The Ballybrack puncher fights tonight for the fourth time as a professional and has a ‘problem’ that few fighters have.
After initially being packaged as a light welterweight, O’Connor’s reading on the scales just keeps going down to the extend that, fully dressed and with a belly full of food, the Dubliner came in a pound under the lightweight limit at 134lbs at yesterday’s weigh-in.
O’Connor’s future is at super featherweight and he continues this journey on the ‘Celtic Clash 6’ card at Good Counsel GAA Club in Drimnagh versus Bulgarian Slaveya Stefanov [4(2)-5(3)].
The charismatic fighter is feeling in the shape of his career and explained to Irish-Boxing.com how “I’ve had a lifestyle change, all the training and Adam Hennessy, the guy I’m doing Strength and Conditioning with, is very smart, he’s very young but he’s one of the most qualified PTs in the country, he’s a brainbox. He tells me what to do, I listen, and it works.”
“I could have done super featherweight! I’ve done nothing since Tuesday, I was in the gym Tuesday and then I just stopped, chilled out, sold tickets, and this morning, after no salt bath or nothing, I weighed myself and I was 60kg [132lbs] on the dot, so I had some eggs and water and I was still underweight so I weighed in in my clothes.”
While super featherweight is the eventual destination, O’Connor admits he could be enticed to replicate Monkstown’s Karl Kelly – who steps up two weights to fight Victor Rabei for the BUI Celtic light welterweight title in one of tonight’s headline fights.
“I’d have no problem fighting up at the weight, no problem,” he promises.
“I’d go up to that weight and I’d hold my strength. I’m sparring welterweights.”
Before all this, however, he must focus on Stefanov.
His first six rounder, a win here would strengthen O’Connor’s case for a shot at a BUI Celtic title – with the super featherweight belt currently held by Sallynoggin’s Stephen McAfee while there is another Dubliner at the weight looking for domestics in Crumlin’s Aiden Metcalfe
Following two knockouts in his past two fights, O’Connor is expected to dispose of Stefanov with little fuss but he is wary of fretting too much over how he gets the job done.
The Tony Davitt managed and trained fighter noted how “I want to get the rounds in but I don’t know if this lad will give that to me. I could do eight.”
“I don’t know whether to go out and try get the rounds in, I’m not sure, I don’t want to chase him around either, it will be hard to look good against this lad.”
“I’ll just try box to the best of my ability, show how good I am, and not worry about it [looking good], if a stoppage comes, it comes.”
“I’m new to professional boxing, it’s a different game to amateur boxing.

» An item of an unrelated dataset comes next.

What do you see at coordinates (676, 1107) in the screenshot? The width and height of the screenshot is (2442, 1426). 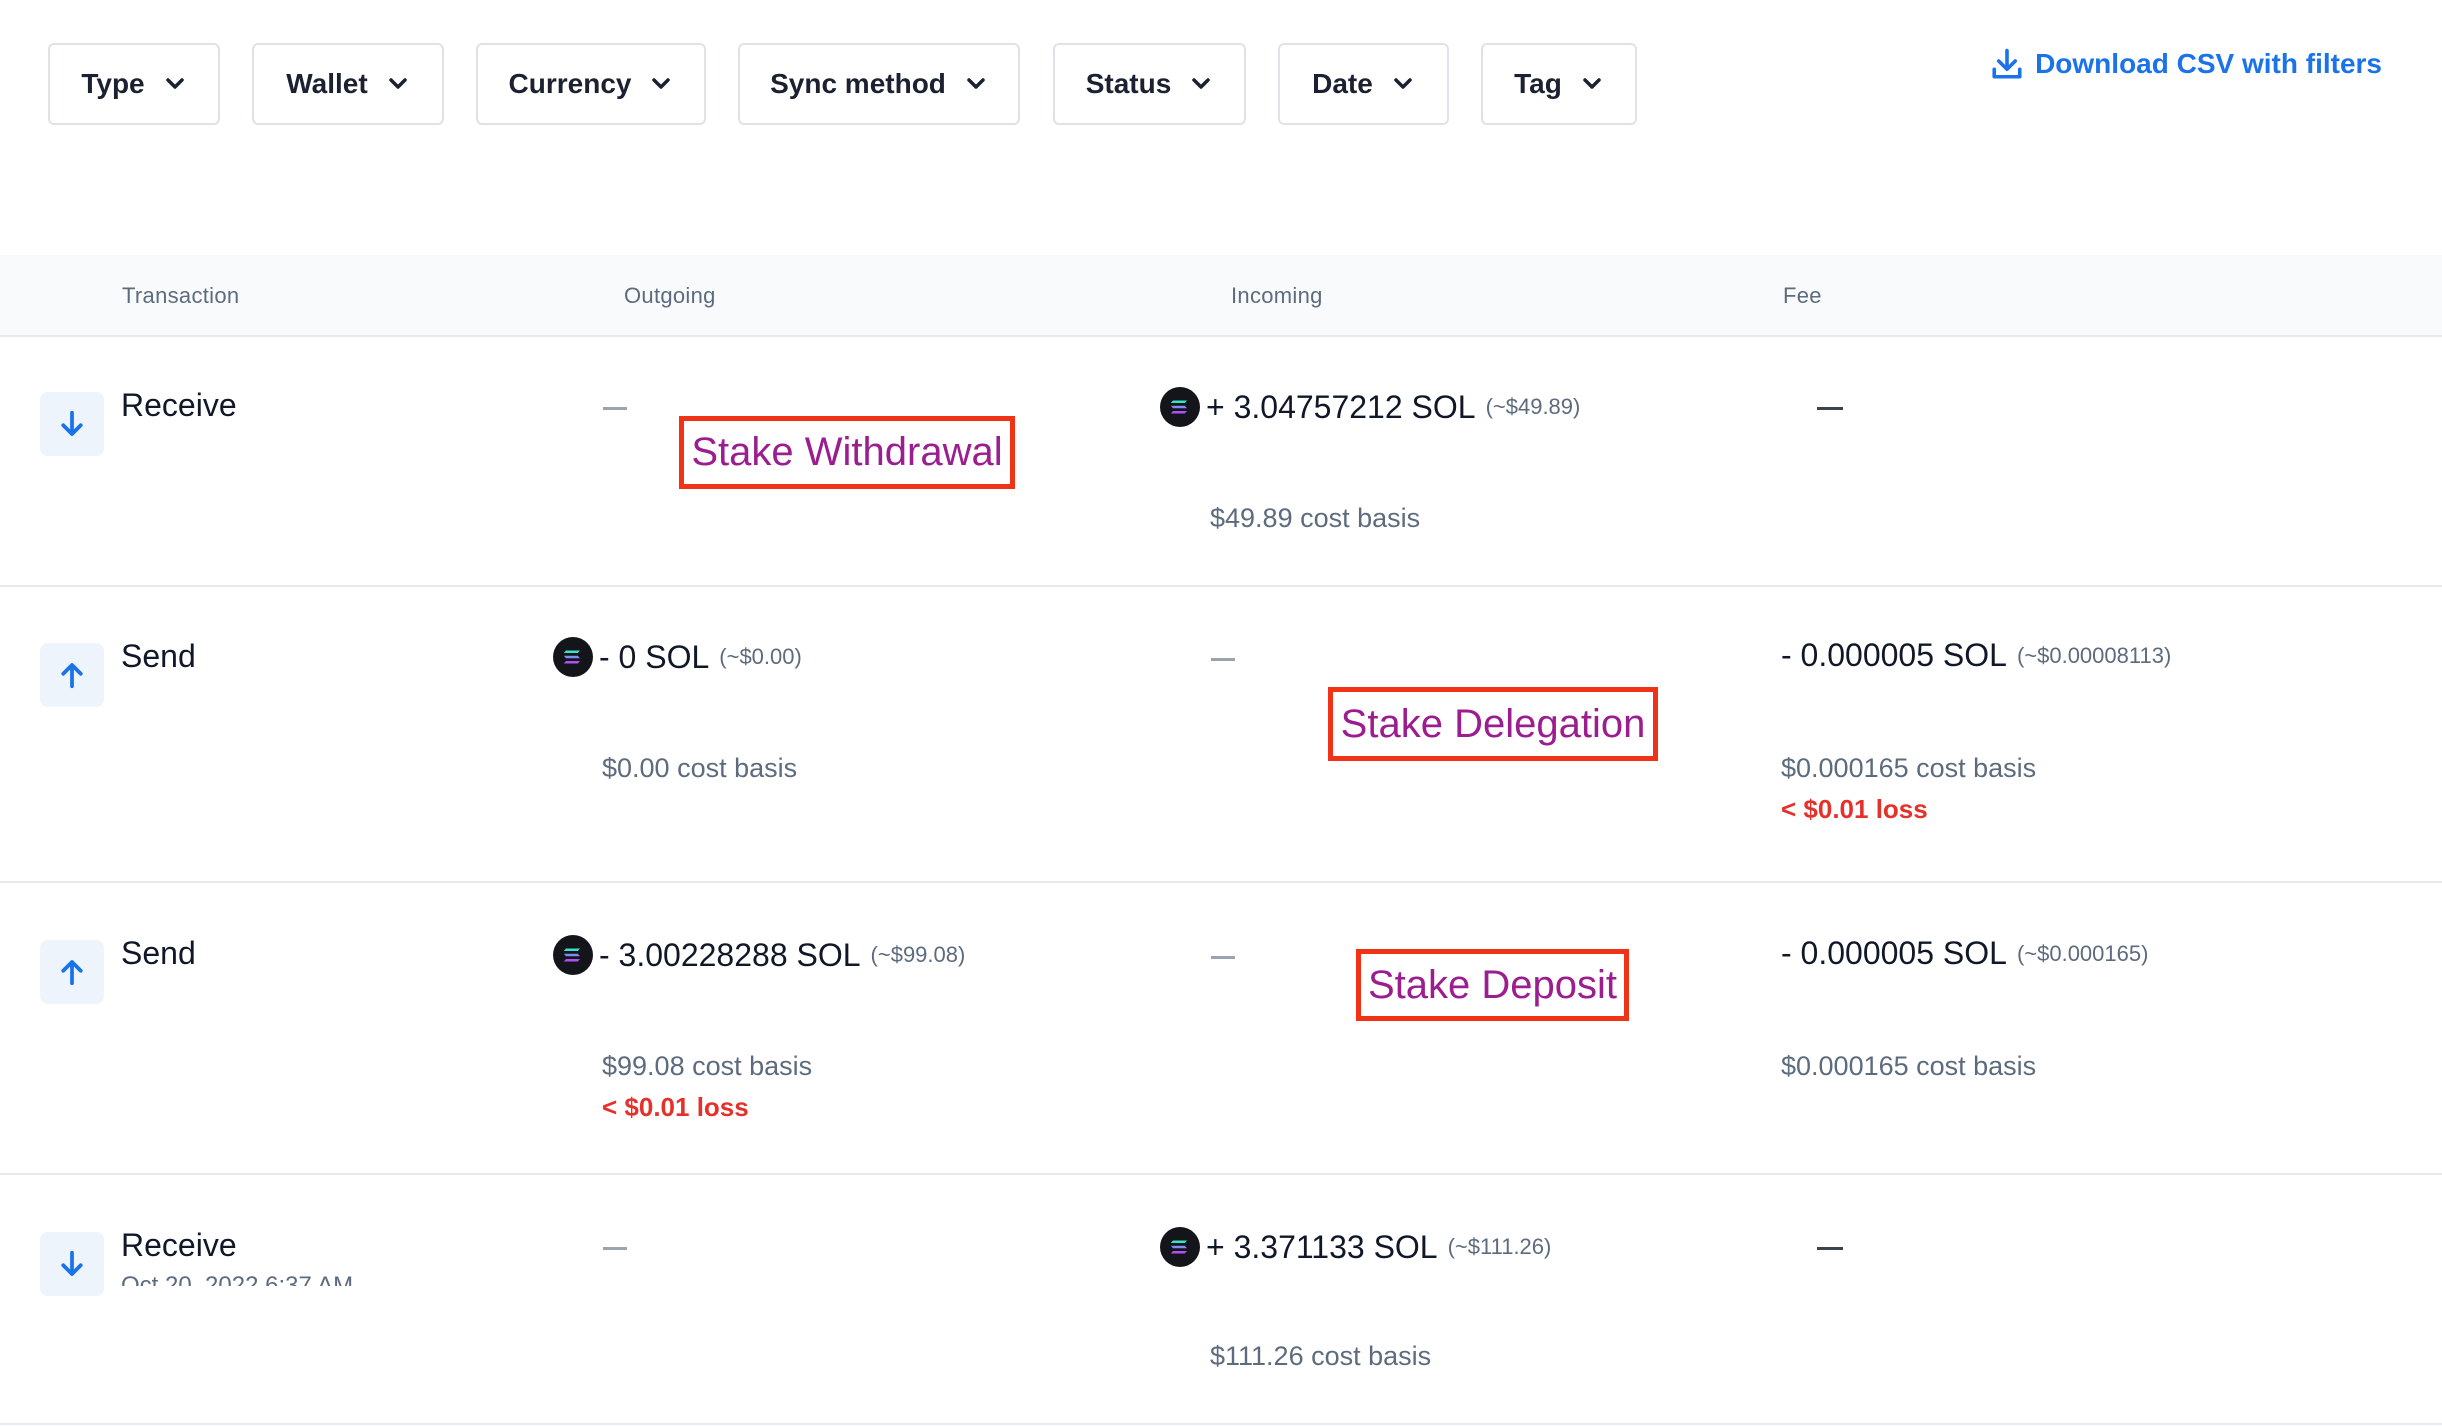 I see `outgoing-loss: < $0.01 loss` at bounding box center [676, 1107].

I’m still learning, I’m not letting my ego build, I know exactly what these [fights] are.”
“I’m just keeping tunnel-vision like Tony says to me, I’m staying focused.”

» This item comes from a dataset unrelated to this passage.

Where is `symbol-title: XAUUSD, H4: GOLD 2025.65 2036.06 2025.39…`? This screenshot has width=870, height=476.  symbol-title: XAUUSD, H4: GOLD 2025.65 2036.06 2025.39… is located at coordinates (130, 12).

O’Connor wants this tunnel to be relatively short and wants to make the move to big fights in the near future.
Domestic fights with the likes of McAfee and Metcalfe appeal, as does the chance to fight abroad.
However, O’Connor isn’t keen to be a huge underdog and explained how “I’d like a 50-50, I want to be getting as much out of it as he’s getting out of it.”
“You get to the stage in your career where you’re at 8-0, you’ve probably done eight rounds, and then it’s time to take a chance.”
“No disrespect, some of the lads going to fight in England, they’re going over to fight for money, it’s a good chance.”
“I’d like fight on the road, I’d like to do it soon. For example, the lads DDP in Australia, I’d love to fight on one of the bills over there.”